The Netherlands lifted most of its remaining coronavirus restrictions from 5am on Wednesday, allowing bars, restaurants and theatres to reopen until 10pm every evening – despite record infection levels expected to peak in March.
In a televised address on Tuesday evening, prime minister Mark Rutte – flanked by newly appointed health minister Prof Ernst Kuipers – said he wanted to “make clear” that the decision to reopen constituted “a real risk”.
“After all the public health campaigns and the restrictions, we are going to the limit of what is possible now. It’s a big step and it feels very odd after two years.”
The government’s expert advisers had recommended a closing time of 8pm, but that was overruled by the cabinet following representations from the country’s mayors, with the agreement of regional safety board chiefs.
Despite Mr Rutte’s misgivings, the latest easing was slated on Wednesday by the hospitality and cultural sectors for not going far enough.
‘Fully fledged night out’
The association of concert halls said the 10pm limit meant they were not able to offer their customers “a fully fledged night out”. Cinema owners said their response had switched “from relief to disbelief” as details emerged.
Despite the easing, the 1.5m social distancing rule will remain in place, restricting the numbers that venues can accommodate. Customers will have to wear masks when moving around indoors and a coronavirus pass will be obligatory for entry.
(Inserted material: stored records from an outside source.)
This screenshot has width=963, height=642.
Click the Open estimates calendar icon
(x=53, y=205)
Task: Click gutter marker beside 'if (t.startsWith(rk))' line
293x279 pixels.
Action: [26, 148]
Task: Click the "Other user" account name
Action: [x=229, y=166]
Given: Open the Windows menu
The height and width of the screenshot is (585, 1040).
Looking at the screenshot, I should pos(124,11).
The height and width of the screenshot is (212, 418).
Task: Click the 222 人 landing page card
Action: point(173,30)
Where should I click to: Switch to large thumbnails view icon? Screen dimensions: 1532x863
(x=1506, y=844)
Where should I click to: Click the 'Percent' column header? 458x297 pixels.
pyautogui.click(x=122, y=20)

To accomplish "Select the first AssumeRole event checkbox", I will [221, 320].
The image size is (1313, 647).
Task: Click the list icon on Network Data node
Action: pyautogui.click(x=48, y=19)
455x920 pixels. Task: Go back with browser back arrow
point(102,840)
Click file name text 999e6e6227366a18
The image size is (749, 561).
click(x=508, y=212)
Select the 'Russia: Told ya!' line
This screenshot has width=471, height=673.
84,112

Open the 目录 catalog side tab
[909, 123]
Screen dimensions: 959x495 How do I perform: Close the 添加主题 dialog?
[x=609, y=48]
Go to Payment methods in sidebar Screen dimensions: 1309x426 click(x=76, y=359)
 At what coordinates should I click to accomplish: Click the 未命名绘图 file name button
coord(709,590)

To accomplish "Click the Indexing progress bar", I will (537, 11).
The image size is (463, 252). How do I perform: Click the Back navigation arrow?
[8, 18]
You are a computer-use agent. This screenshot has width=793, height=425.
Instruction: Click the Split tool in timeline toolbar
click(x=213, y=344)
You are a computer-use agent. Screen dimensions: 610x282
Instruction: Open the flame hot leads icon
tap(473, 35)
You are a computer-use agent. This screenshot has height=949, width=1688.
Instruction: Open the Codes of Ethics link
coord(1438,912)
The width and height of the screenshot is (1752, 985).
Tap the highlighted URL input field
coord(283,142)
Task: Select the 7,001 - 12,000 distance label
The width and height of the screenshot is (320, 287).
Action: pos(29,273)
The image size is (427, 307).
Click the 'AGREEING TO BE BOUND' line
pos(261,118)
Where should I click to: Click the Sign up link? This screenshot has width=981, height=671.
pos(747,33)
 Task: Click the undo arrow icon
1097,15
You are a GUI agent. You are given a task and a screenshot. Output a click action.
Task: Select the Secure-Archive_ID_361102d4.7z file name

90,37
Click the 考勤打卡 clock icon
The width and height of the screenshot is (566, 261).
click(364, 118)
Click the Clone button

Sports events, as well as museums, zoos and other attractions, will also reopen subject to the same restrictions. At indoor locations, 1,250 is the maximum capacity, while at outdoor venues one-third of available seats can be filled.
At the same time, quarantine rules for schools – which reopened on January 10th – are being relaxed to prevent the need for entire classes to be sent home. For adults, working from home remains the recommendation.
The risk identified by Mr Rutte is clear from the relentless increase in infection numbers.
Tuesday’s weekly figures from the public health inspectorate showed a record 366,120 new cases over the seven days – an increase of 51 per cent on the previous week.
Both Mr Rutte and Prof Kuipers stressed that the Omicron wave was more than “just a light dose of the flu”, a perception that seems to be gaining ground in the Netherlands.
Prof Kuipers said the latest easing, to be reviewed on March 8th, could lead to infections “topping 100,000 a day”. In that situation, “if you have more infections, you will have more people in hospital”.
Figures this week from the national statistics bureau showed there have been 31,000 deaths above what would normally be expected over the past two years.